Lorsque la femme samaritaine a constaté ses pouvoirs et ses œuvres exceptionnelles elle s’exclama : « Maître, je vois que tu es un prophète.» (Jean 4/9) Il n’ajouta aucune remarque à cette conviction, il ne la blâma pas et ne la corrigea pas. C’était là l’opinion que partageaient les disciples, les élèves et la totalité des gens. L’aveugle qui a retrouvé la vue s’est rendu compte de la preuve divine et a assuré que cet homme béni est réellement un prophète. Ils lui demandèrent : « Comment donc tes yeux ont été guéris ? » Il répondit : « L’homme appelé Jésus…. (Jean 9-10/11) L’aveugle a affirmé, clairement, que son guérisseur était un homme uniquement alors que les Chrétiens le considèrent comme un Dieu. Quand il entra à Jérusalem en triomphateur, la foule l’accueillit et reconnaissait en lui un homme et un prophète : « C’est le prophète Jésus de Nazareth en Galilée.» répondaient les gens. (Matthieu 21/11) Une autre fois, discutant avec Juifs à propos du sort des vignerons pervers auxquels Dieu enlèvera prochainement le royaume des cieux, ils furent figés et voulurent le saisir mais les chefs des prêtres et les Pharisiens eurent peur de la foule qui considérait Jésus comme un prophète. (Matthieu 21/45)[4] Ses ennemis parmi les fils d’Israël ne cessèrent de le harceler et de lui réclamer un miracle ; il les informa qu’il ne leur rappellera que le prodige du prophète Jonas. Alors quelques maîtres de la loi et quelques Pharisiens dirent à Jésus : « Maître, nous voudrions que tu nous fasses voir un signe miraculeux.» Jésus leur répondit en ces termes ; « Les gens d’aujourd’hui qui sont mauvais et infidèles à Dieu réclament un signe miraculeux, mais aucun signe ne leur sera accordé si ce n’est celui du prophète Jonas.» (Matthieu 12-38/39) Les Juifs, afin de croire en sa mission, lui réclamaient un signe miraculeux qui leur prouverait qu’il était prophète. S’il avait été Dieu, ils ne se seraient pas contentés du miracle du seul envoyé divin Jonas mais ils lui auraient demandé des miracles surnaturels des divers prophètes.
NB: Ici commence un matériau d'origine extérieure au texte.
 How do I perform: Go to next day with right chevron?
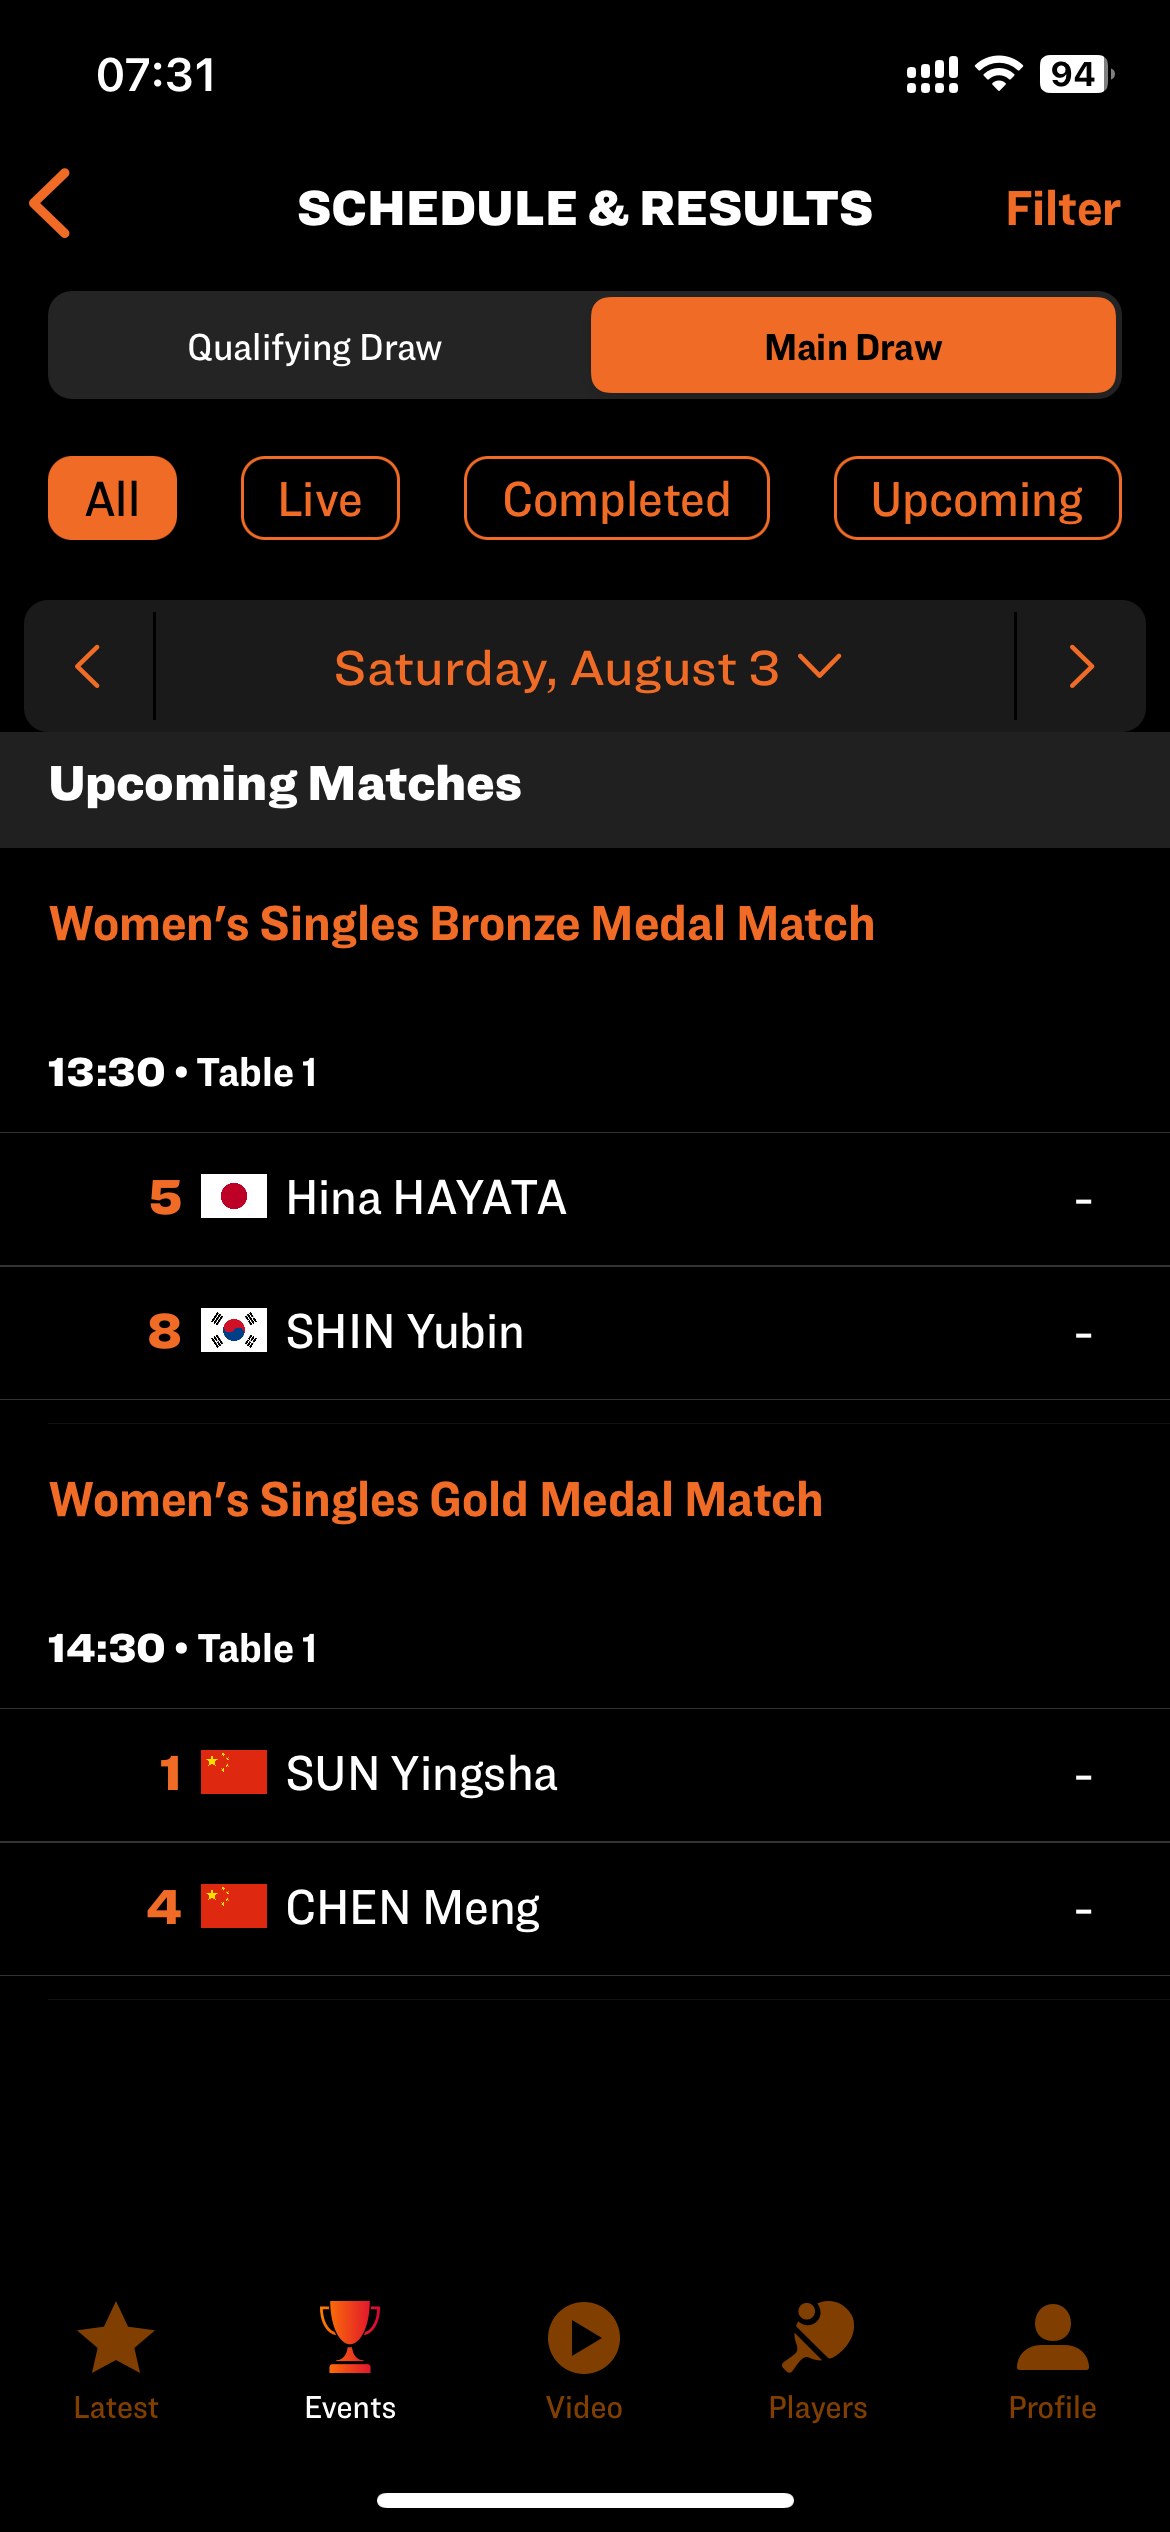1082,666
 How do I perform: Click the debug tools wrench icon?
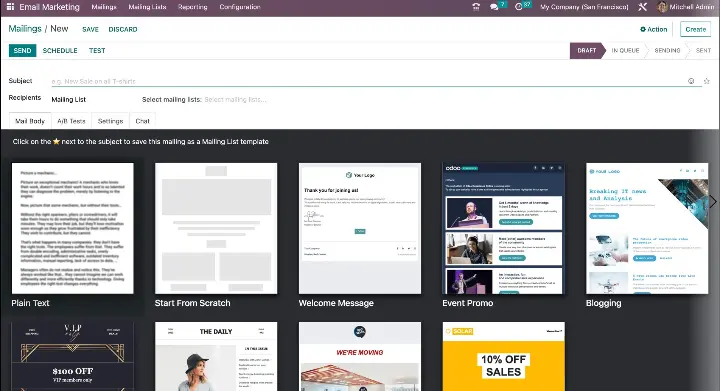click(642, 7)
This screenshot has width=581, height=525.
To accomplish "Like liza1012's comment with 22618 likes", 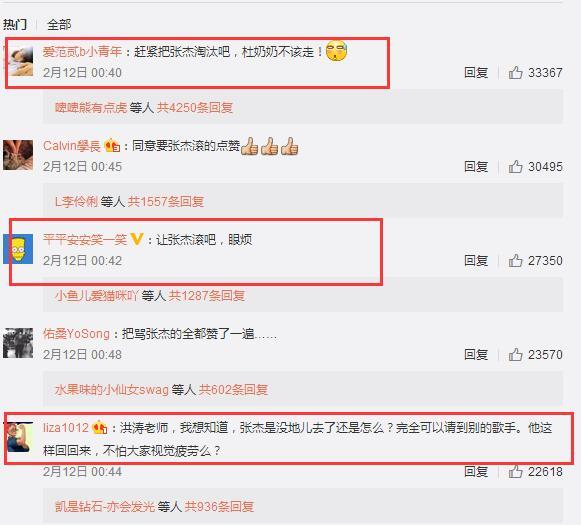I will pyautogui.click(x=515, y=471).
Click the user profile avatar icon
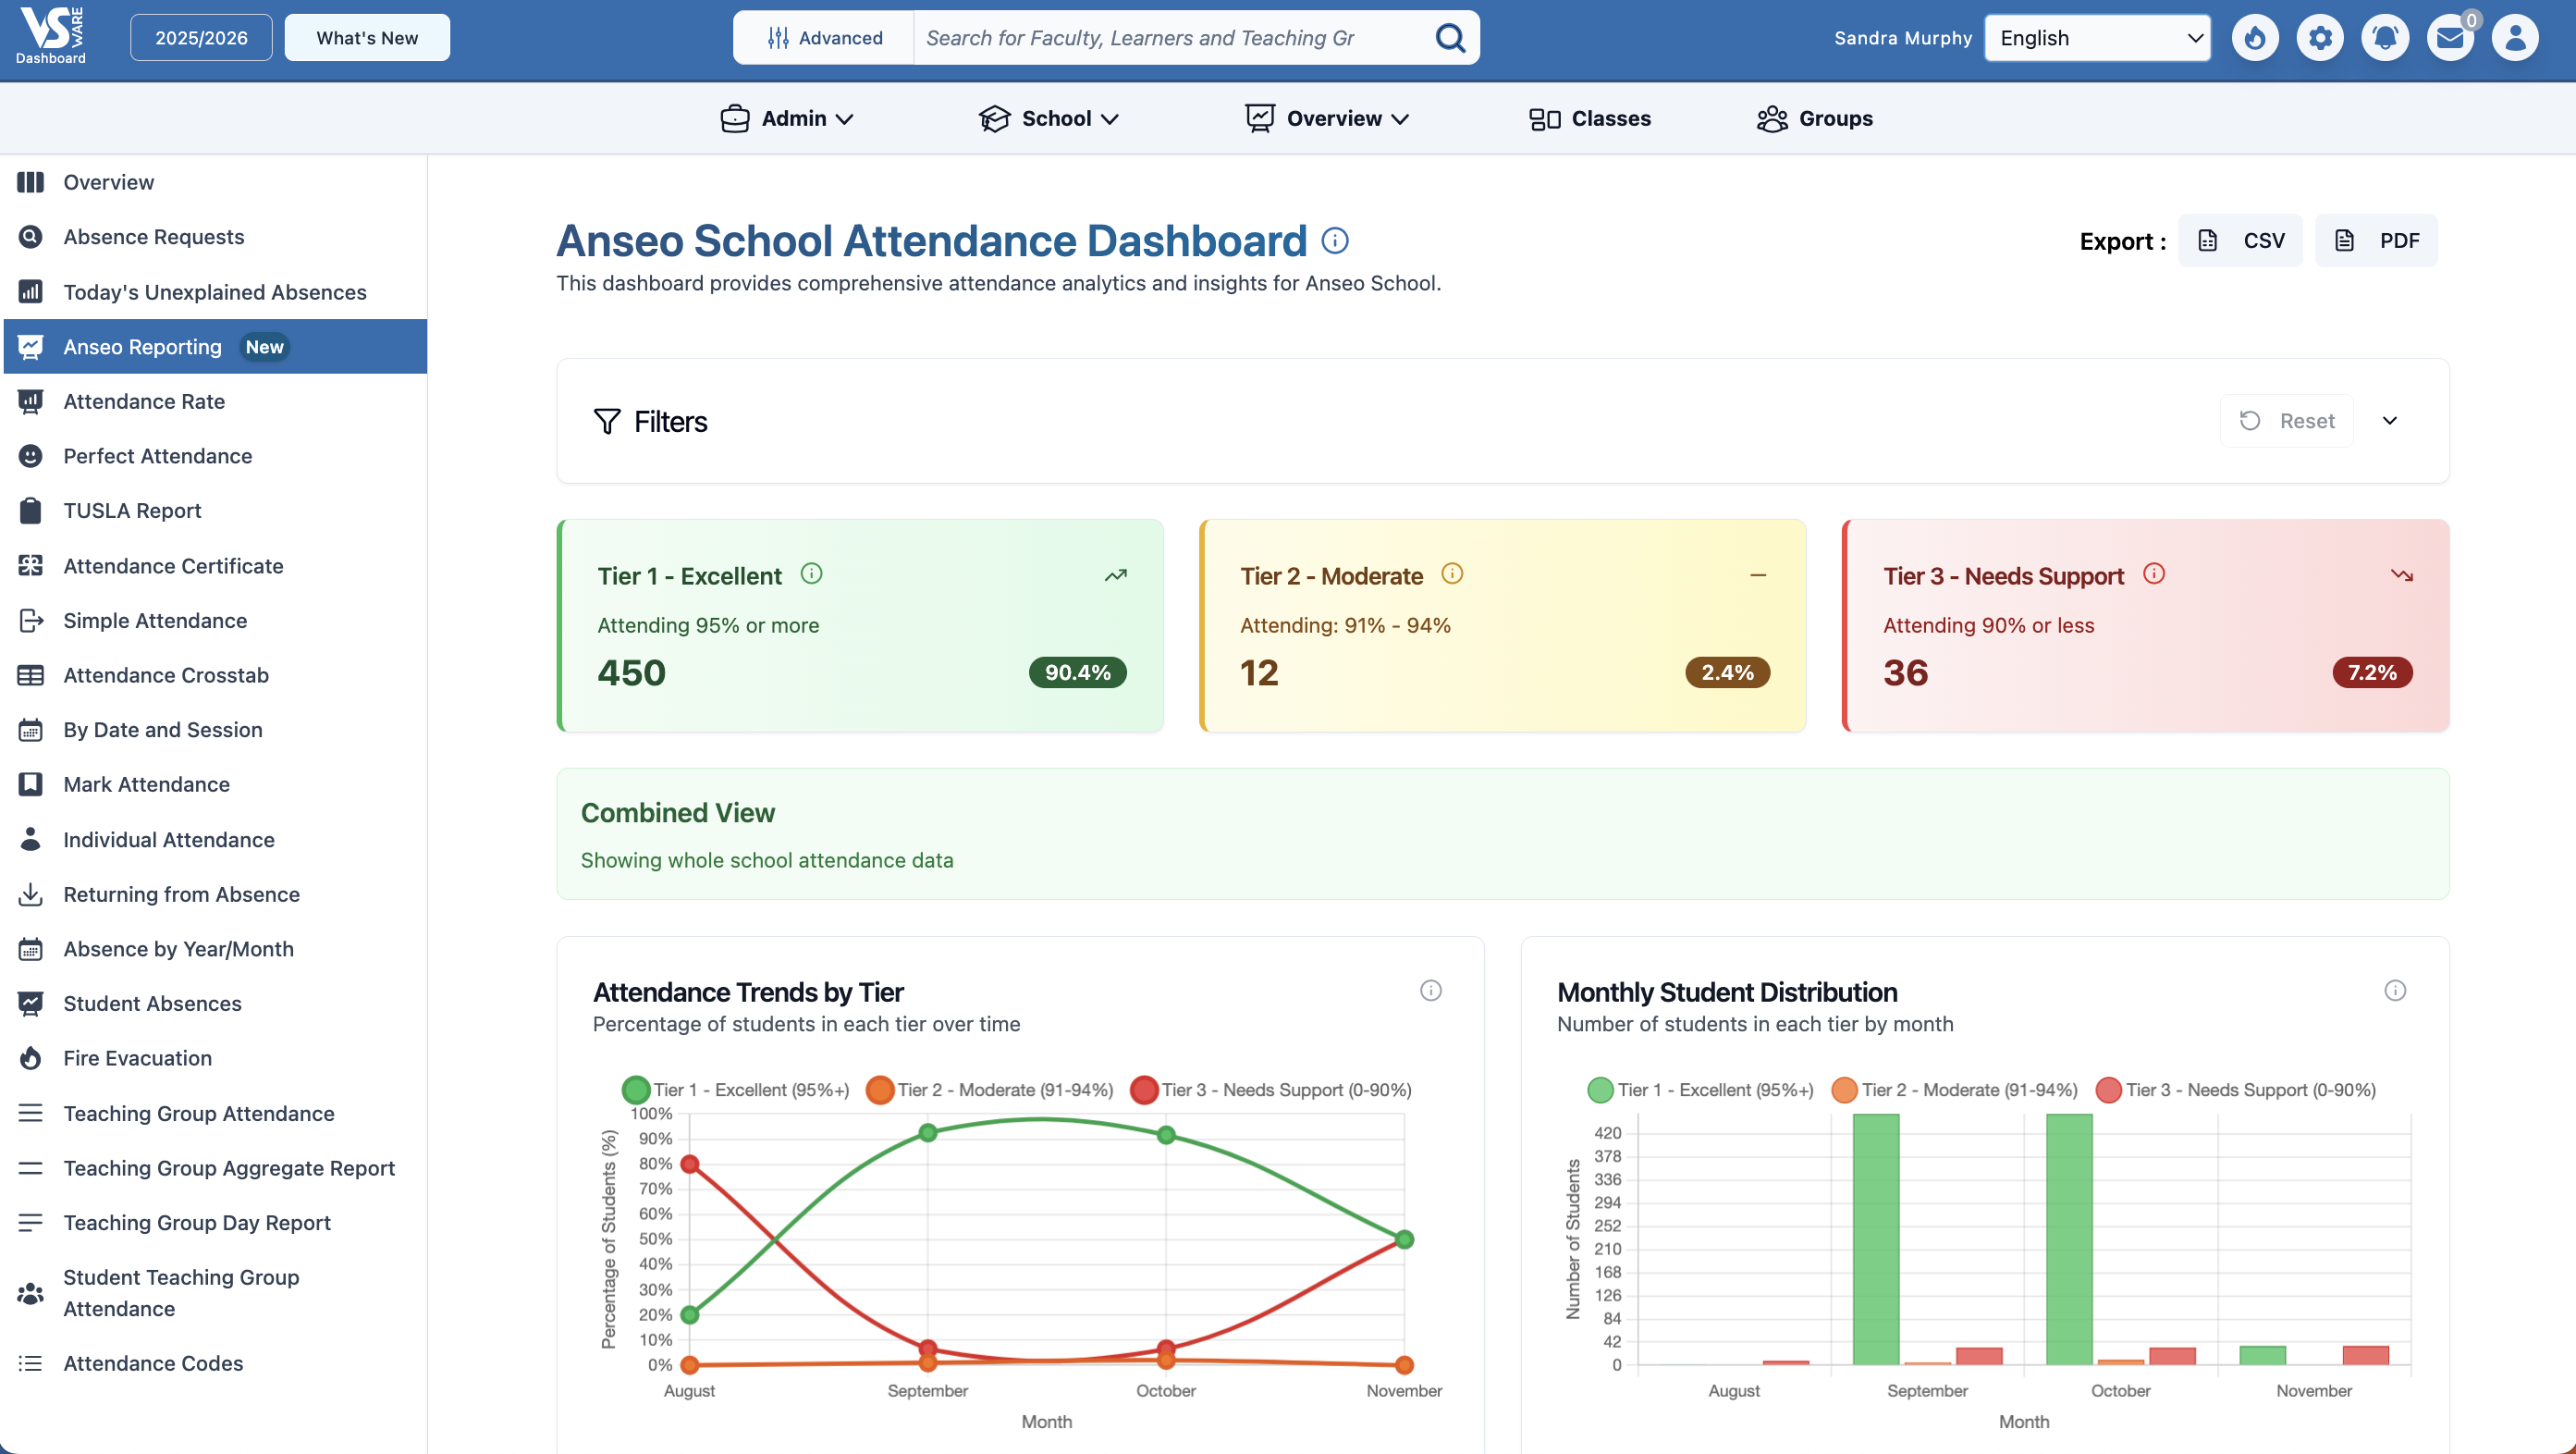Image resolution: width=2576 pixels, height=1454 pixels. (2514, 38)
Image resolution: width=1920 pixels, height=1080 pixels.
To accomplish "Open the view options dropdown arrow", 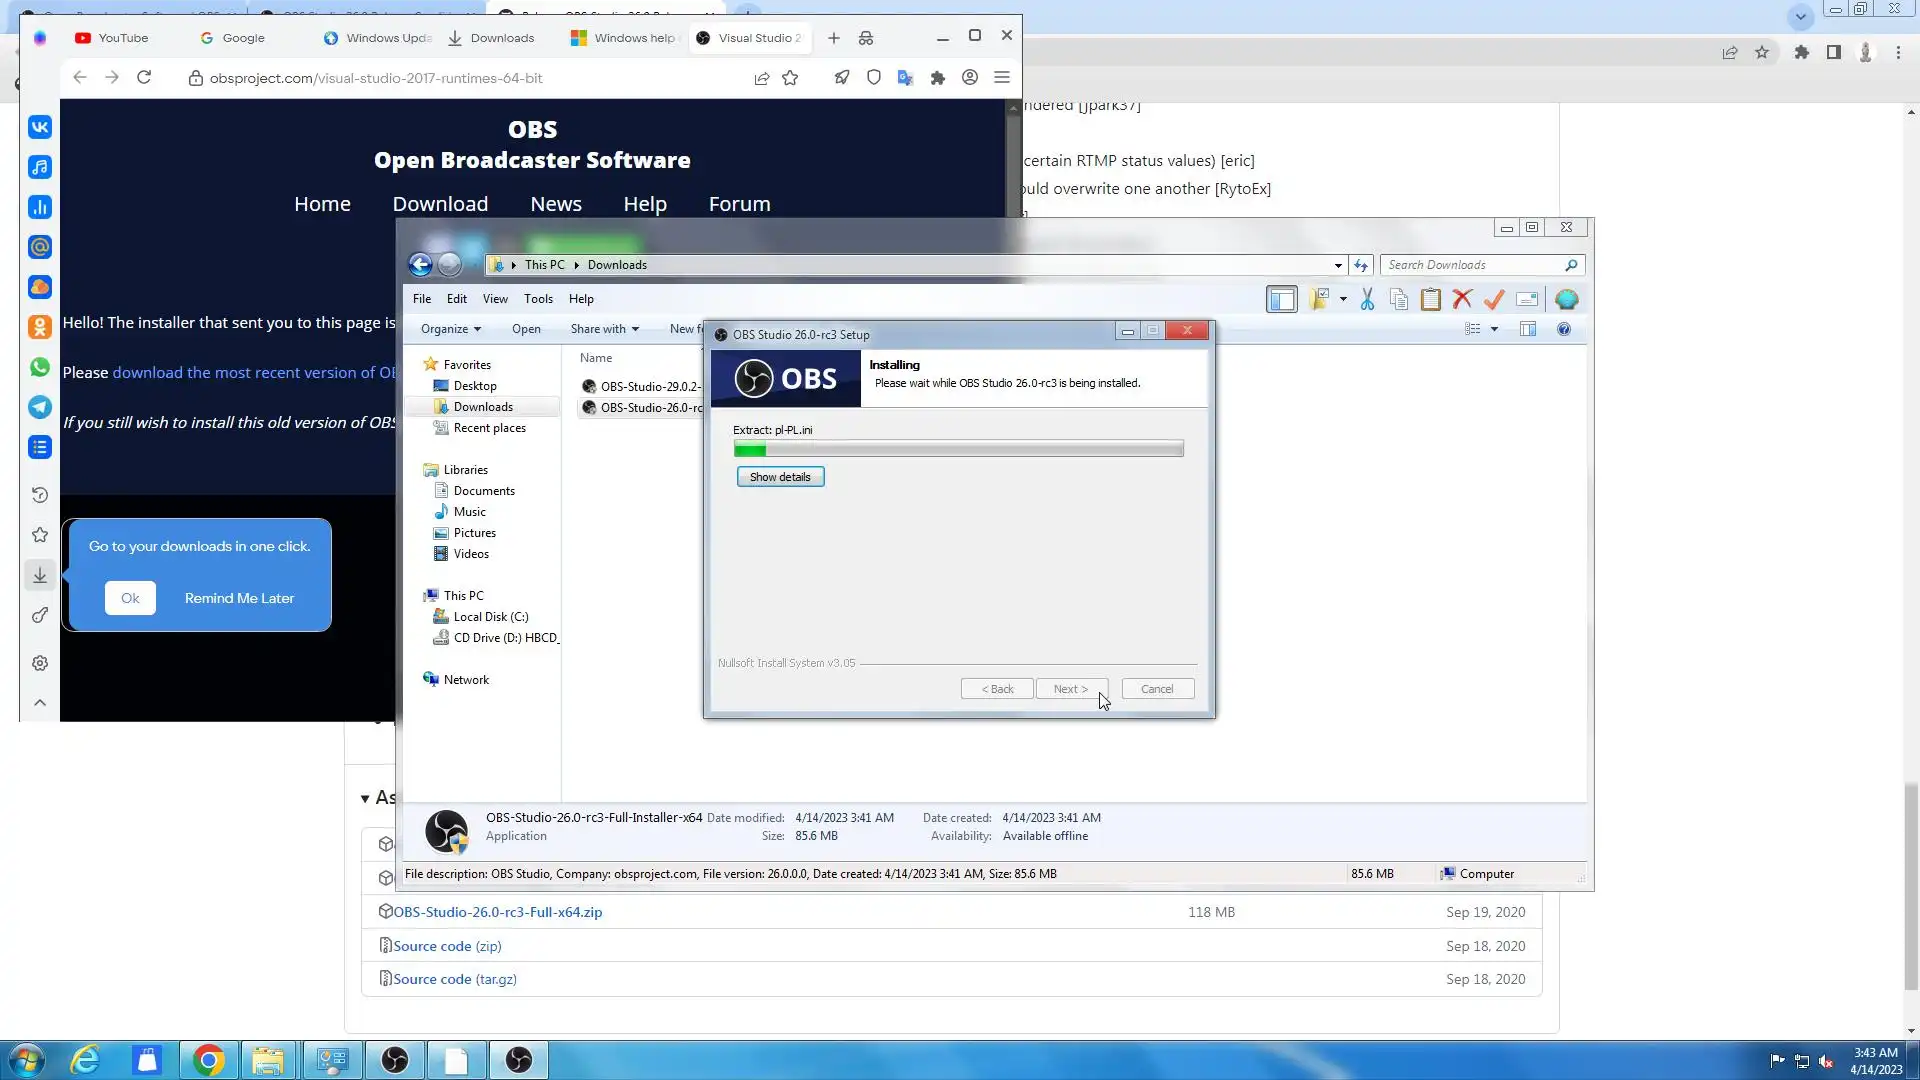I will coord(1494,329).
Un Pharisien doutait que Jésus était prophète. Pendant qu’il le surveillait de près, une femme pécheresse entra. Elle pleurait à chaudes larmes, se mit à essuyer les pieds de Jésus avec ses cheveux, les embrassa et répandit le parfum sur eux. Quand le Pharisien qui avait invité Jésus vit cela, il se dit en lui-même : « Si cet homme était vraiment un prophète, il saurait qui est cette femme qui le touche et ce qu’elle était : une femme de mauvaise réputation.» (Luc 7/39) Ce Pharisien désapprouva, dans son for intérieur, la prophétie de Jésus et non sa déification ce qui atteste que le Messie tentait de convaincre ses compatriotes qu’il était un prophète, simplement. Le Père Matthieu le pauvre a enregistré à ce propos : « Le Pharisien dès qu’il a vu Jésus accepter ce que lui faisait la femme, prit la scène qui s’est déroulée devant lui comme témoignage contre le Christ. Ce dernier, d’après ce que les Juifs divulguaient, était un imposteur.[5]»
Lorsque les Juifs s’apprêtaient à le tuer, son seul crime était d’avoir clamé non pas qu’il était Dieu mais prophète. Ils avaient alors dit à Nicomède : « Es-tu, toi aussi de Galilée. Examine les Ecritures et tu verras qu’aucun prophète n’est jamais venu de Galilée.» (Jean 7/52) Ils rejetèrent sa qualité de prophète car il est natif de la Galilée où aucun prophète n’est issu.
Le diable, lui aussi, n’a vu en Jésus qu’un être humain, il essaya de l’appâter, il l’assiégea durant quarante jours sans nourriture ni boisson. Il le testait et lui promettait monts et merveilles en contrepartie d’une seule prosternation devant lui. Le diable emmena Jésus sur une très haute montagne, lui fit voir tous les royaumes du monde et leur splendeur et lui dit : « Je te donnerai tout cela, si tu te mets à genoux devant moi. Alors Jésus lui dit : « Va-t-en Satan car l’Ecriture déclare : Adore ton Dieu et ne rends de culte qu’à lui seul.» (Matthieu 4-9/10) Le diable promet-il le monde éphémère au Dieu Tout Puissant, le Maître de toutes les créatures et de toutes les choses? Tadarîsse Ya‘oûb Maltais rapporte, dans son exégèse de l’Evangile de Matthieu cette remarque de saint Jérôme : « L’objectif de Satan, à travers toutes ses manœuvres consistait à savoir s’il était vraiment fils de Dieu mais le sauveur lui a donné une réponse adéquate et l’a laissé dans le doute.» Le diable ignore toujours la prétendue déification de Jésus.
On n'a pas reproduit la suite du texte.